Stated goal
Render every line of the listing below as a Markdown table with two columns, Row and Line. Number each row, and leave out the blank lines.

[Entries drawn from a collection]
........

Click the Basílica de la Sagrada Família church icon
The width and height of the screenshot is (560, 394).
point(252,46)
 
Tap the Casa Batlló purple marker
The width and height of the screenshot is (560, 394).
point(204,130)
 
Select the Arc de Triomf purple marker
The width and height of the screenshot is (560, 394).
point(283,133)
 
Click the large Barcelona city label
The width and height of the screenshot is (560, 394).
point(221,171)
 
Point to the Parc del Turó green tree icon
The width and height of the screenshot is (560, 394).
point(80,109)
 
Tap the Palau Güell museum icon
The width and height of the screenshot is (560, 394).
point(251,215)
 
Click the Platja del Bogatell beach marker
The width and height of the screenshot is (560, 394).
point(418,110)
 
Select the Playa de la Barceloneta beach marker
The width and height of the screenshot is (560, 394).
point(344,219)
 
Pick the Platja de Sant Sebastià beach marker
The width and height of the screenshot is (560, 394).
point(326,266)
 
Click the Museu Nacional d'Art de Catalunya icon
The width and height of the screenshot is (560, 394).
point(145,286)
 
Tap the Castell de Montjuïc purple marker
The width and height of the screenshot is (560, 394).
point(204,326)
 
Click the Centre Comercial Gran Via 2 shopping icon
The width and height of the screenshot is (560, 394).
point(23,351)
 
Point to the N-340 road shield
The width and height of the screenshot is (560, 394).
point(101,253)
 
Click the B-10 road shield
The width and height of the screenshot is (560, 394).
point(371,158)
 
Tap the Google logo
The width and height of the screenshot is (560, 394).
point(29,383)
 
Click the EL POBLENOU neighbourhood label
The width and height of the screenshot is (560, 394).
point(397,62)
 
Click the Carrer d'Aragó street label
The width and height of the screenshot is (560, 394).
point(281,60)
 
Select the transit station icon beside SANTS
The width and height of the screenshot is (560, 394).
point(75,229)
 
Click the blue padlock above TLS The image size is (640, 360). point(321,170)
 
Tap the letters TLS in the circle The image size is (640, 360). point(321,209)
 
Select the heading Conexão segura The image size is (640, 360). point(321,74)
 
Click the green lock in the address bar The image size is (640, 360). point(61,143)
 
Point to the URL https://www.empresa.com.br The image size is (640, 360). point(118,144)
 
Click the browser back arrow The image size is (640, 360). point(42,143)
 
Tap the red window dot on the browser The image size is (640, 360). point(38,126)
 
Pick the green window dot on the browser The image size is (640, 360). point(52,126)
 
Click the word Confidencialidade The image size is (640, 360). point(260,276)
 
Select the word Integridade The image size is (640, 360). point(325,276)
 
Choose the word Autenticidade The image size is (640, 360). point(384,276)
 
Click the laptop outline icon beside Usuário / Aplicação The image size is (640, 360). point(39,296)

........

Solution to the problem
| Row | Line |
|---|---|
| 1 | Click the Basílica de la Sagrada Família church icon |
| 2 | The width and height of the screenshot is (560, 394). |
| 3 | point(252,46) |
| 4 | Tap the Casa Batlló purple marker |
| 5 | The width and height of the screenshot is (560, 394). |
| 6 | point(204,130) |
| 7 | Select the Arc de Triomf purple marker |
| 8 | The width and height of the screenshot is (560, 394). |
| 9 | point(283,133) |
| 10 | Click the large Barcelona city label |
| 11 | The width and height of the screenshot is (560, 394). |
| 12 | point(221,171) |
| 13 | Point to the Parc del Turó green tree icon |
| 14 | The width and height of the screenshot is (560, 394). |
| 15 | point(80,109) |
| 16 | Tap the Palau Güell museum icon |
| 17 | The width and height of the screenshot is (560, 394). |
| 18 | point(251,215) |
| 19 | Click the Platja del Bogatell beach marker |
| 20 | The width and height of the screenshot is (560, 394). |
| 21 | point(418,110) |
| 22 | Select the Playa de la Barceloneta beach marker |
| 23 | The width and height of the screenshot is (560, 394). |
| 24 | point(344,219) |
| 25 | Pick the Platja de Sant Sebastià beach marker |
| 26 | The width and height of the screenshot is (560, 394). |
| 27 | point(326,266) |
| 28 | Click the Museu Nacional d'Art de Catalunya icon |
| 29 | The width and height of the screenshot is (560, 394). |
| 30 | point(145,286) |
| 31 | Tap the Castell de Montjuïc purple marker |
| 32 | The width and height of the screenshot is (560, 394). |
| 33 | point(204,326) |
| 34 | Click the Centre Comercial Gran Via 2 shopping icon |
| 35 | The width and height of the screenshot is (560, 394). |
| 36 | point(23,351) |
| 37 | Point to the N-340 road shield |
| 38 | The width and height of the screenshot is (560, 394). |
| 39 | point(101,253) |
| 40 | Click the B-10 road shield |
| 41 | The width and height of the screenshot is (560, 394). |
| 42 | point(371,158) |
| 43 | Tap the Google logo |
| 44 | The width and height of the screenshot is (560, 394). |
| 45 | point(29,383) |
| 46 | Click the EL POBLENOU neighbourhood label |
| 47 | The width and height of the screenshot is (560, 394). |
| 48 | point(397,62) |
| 49 | Click the Carrer d'Aragó street label |
| 50 | The width and height of the screenshot is (560, 394). |
| 51 | point(281,60) |
| 52 | Select the transit station icon beside SANTS |
| 53 | The width and height of the screenshot is (560, 394). |
| 54 | point(75,229) |
| 55 | Click the blue padlock above TLS The image size is (640, 360). point(321,170) |
| 56 | Tap the letters TLS in the circle The image size is (640, 360). point(321,209) |
| 57 | Select the heading Conexão segura The image size is (640, 360). point(321,74) |
| 58 | Click the green lock in the address bar The image size is (640, 360). point(61,143) |
| 59 | Point to the URL https://www.empresa.com.br The image size is (640, 360). point(118,144) |
| 60 | Click the browser back arrow The image size is (640, 360). point(42,143) |
| 61 | Tap the red window dot on the browser The image size is (640, 360). point(38,126) |
| 62 | Pick the green window dot on the browser The image size is (640, 360). point(52,126) |
| 63 | Click the word Confidencialidade The image size is (640, 360). point(260,276) |
| 64 | Select the word Integridade The image size is (640, 360). point(325,276) |
| 65 | Choose the word Autenticidade The image size is (640, 360). point(384,276) |
| 66 | Click the laptop outline icon beside Usuário / Aplicação The image size is (640, 360). point(39,296) |